(Les Échos du Niger 8 mars) Après l’annonce de la levée des sanctions imposées au Niger par la Communauté économique des États de l’Afrique de l’Ouest (Cedeao), beaucoup s’attendaient à ce que les vols habituels reprennent au rythme d’antan. Et pourtant tel n’est pas le cas. Des deux compagnies aériennes, Asky et Air Côte d’Ivoire qui avaient annoncé leurs intentions de reprendre le vol le 2 mars dernier, seul Asky a pu tenir sa promesse. Air Ivoire est toujours persona non grata dans le ciel du Niger. Cette décision de ne pas autoriser la compagnie ivoirienne à atterrir de nouveau à Niamey se comprend aisément au vu des mauvaises relations qui existent entre les deux exécutifs.
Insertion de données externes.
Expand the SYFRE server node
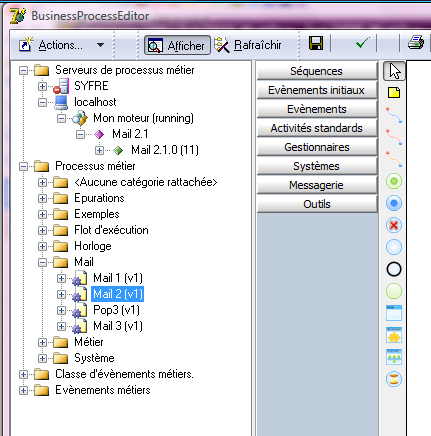The height and width of the screenshot is (436, 431). click(42, 86)
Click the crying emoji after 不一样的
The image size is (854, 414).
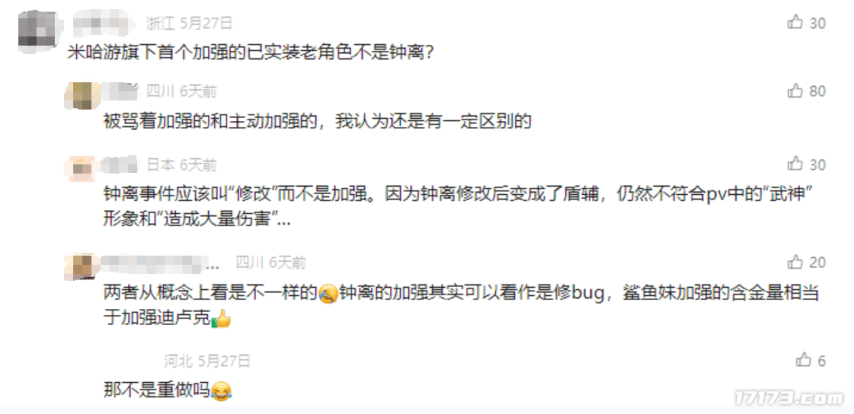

Le président Alassane Ouattara du Niger a été l’un des plus fervents critiques du coup d’État au Niger et dans les autres pays du Sahel. Il avait apporté un soutien sans faille au projet d’intervention militaire pour réinstaurer le président Bazoum dans ses fonctions.Les sorties médiatiques du président ivoirien et ses prises de position ont suscité le mécontentement des nigériens. Cette fermeture de l’espace aérien fait échos à la fermeture toujours en cours des frontières terrestres avec le Bénin. Ce pays avait aussi manifesté une réelle hostilité envers les militaires du CNSP et soutenu l’hypothèse d’une intervention militaire de la Cédéao.
Mais tôt ou tard, le pragmatisme économique devrait prendre le pas sur cette attitude revancharde. Le Niger qui, avec les autres pays de l’AES compte lancer une compagnie aérienne dans les brefs délais doit éviter un retournement de situation.